◆ **Instructions to follow**: Please copy, with no changes at all, the part of the records below that starts with the line containing "Open Justin's profile" and ends with the line containing "[x=154, y=471]", including both of those lines.
+++ Data in this exercise
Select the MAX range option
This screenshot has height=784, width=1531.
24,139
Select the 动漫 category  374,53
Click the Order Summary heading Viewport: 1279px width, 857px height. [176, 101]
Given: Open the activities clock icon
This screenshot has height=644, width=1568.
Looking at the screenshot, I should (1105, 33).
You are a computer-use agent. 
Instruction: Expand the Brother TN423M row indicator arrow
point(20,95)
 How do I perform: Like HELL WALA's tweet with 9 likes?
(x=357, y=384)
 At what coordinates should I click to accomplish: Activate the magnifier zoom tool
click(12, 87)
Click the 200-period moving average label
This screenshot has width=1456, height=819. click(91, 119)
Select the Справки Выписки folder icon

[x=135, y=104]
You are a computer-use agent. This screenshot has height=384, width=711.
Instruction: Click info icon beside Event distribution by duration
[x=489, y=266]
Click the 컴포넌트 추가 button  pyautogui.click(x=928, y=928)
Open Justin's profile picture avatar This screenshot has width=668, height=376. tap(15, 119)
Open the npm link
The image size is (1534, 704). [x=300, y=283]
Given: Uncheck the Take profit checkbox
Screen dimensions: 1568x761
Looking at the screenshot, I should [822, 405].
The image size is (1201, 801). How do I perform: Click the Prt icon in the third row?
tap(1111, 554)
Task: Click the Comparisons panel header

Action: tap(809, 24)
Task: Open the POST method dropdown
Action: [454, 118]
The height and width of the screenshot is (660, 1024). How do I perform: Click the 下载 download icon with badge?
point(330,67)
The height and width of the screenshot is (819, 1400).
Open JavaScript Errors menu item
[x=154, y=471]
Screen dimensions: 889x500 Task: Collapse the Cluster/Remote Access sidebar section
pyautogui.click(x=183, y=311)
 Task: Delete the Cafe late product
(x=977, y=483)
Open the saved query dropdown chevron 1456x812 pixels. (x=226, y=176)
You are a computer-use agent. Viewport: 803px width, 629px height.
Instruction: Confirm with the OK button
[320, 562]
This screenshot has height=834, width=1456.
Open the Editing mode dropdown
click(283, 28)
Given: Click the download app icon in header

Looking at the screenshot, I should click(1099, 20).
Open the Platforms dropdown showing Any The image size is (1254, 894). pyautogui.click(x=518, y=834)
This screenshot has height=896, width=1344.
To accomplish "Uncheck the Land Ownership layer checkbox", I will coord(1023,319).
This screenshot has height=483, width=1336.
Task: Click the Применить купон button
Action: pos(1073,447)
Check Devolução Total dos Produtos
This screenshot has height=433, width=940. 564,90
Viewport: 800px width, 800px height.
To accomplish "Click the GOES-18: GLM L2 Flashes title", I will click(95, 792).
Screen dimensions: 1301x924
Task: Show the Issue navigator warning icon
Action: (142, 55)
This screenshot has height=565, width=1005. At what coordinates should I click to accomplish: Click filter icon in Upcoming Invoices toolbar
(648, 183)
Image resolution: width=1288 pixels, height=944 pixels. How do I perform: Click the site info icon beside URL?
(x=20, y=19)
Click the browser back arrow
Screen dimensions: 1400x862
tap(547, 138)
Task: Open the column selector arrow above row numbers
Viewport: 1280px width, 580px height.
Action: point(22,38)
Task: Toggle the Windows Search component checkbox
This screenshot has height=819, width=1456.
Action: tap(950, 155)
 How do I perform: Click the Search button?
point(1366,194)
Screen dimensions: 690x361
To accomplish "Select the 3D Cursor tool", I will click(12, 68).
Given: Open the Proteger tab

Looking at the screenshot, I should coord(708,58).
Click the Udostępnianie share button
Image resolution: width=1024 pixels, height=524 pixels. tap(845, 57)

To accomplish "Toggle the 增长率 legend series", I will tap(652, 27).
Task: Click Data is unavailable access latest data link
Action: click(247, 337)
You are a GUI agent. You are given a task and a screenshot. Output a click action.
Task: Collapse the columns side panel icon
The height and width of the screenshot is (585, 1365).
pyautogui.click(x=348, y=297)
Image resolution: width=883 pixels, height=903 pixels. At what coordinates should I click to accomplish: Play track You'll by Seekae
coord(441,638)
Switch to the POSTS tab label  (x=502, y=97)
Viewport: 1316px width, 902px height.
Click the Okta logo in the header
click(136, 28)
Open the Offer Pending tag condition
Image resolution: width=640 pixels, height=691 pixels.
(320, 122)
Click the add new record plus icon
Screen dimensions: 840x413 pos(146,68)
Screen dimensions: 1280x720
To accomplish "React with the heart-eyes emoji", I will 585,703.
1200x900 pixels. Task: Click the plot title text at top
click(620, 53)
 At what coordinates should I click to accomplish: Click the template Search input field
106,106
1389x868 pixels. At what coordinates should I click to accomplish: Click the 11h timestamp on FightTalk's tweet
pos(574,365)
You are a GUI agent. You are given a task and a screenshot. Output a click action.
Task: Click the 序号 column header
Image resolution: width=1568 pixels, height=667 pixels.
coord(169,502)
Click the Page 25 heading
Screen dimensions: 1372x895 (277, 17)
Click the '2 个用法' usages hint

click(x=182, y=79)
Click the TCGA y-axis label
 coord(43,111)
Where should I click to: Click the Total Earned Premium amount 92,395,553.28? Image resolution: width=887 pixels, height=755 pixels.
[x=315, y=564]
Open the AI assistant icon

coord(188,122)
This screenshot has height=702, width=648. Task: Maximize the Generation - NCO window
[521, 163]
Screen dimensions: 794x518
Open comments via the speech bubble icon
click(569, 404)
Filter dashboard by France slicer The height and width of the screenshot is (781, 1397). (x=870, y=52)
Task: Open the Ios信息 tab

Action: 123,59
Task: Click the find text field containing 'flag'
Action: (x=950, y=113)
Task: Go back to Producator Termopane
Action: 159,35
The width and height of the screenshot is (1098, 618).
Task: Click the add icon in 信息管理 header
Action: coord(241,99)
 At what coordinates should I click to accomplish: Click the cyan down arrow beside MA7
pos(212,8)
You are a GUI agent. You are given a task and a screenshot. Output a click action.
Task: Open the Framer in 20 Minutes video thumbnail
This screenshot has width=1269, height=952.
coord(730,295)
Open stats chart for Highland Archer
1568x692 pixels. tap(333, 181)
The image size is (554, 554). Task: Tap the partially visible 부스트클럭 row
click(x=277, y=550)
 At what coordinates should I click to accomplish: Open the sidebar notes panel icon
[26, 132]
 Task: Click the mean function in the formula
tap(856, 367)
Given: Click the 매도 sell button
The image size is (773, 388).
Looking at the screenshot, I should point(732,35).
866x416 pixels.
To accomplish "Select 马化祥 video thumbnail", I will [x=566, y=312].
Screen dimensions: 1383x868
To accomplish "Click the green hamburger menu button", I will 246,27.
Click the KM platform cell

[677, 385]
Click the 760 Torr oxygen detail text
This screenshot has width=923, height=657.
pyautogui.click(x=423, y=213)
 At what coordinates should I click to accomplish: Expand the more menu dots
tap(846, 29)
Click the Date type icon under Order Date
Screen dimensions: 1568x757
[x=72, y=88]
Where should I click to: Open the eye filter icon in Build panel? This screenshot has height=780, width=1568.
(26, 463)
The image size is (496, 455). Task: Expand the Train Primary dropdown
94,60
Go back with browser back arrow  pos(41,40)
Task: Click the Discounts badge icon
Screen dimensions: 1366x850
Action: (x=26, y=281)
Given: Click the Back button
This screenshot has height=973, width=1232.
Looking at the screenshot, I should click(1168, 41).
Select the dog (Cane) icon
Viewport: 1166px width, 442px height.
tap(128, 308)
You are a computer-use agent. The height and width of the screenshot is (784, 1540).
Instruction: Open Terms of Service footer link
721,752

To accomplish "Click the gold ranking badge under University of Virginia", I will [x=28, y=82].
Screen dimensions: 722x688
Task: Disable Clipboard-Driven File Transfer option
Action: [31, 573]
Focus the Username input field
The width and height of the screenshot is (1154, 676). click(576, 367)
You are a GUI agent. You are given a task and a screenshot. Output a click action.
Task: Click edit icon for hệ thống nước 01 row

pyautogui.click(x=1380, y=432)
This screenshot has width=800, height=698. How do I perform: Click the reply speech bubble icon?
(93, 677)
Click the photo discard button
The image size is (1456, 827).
++++++
◆ **Task output**:
Open Justin's profile picture avatar This screenshot has width=668, height=376. tap(15, 119)
Open the npm link
The image size is (1534, 704). [x=300, y=283]
Given: Uncheck the Take profit checkbox
Screen dimensions: 1568x761
Looking at the screenshot, I should [822, 405].
The image size is (1201, 801). How do I perform: Click the Prt icon in the third row?
tap(1111, 554)
Task: Click the Comparisons panel header

Action: tap(809, 24)
Task: Open the POST method dropdown
Action: [454, 118]
The height and width of the screenshot is (660, 1024). How do I perform: Click the 下载 download icon with badge?
point(330,67)
The height and width of the screenshot is (819, 1400).
Open JavaScript Errors menu item
[x=154, y=471]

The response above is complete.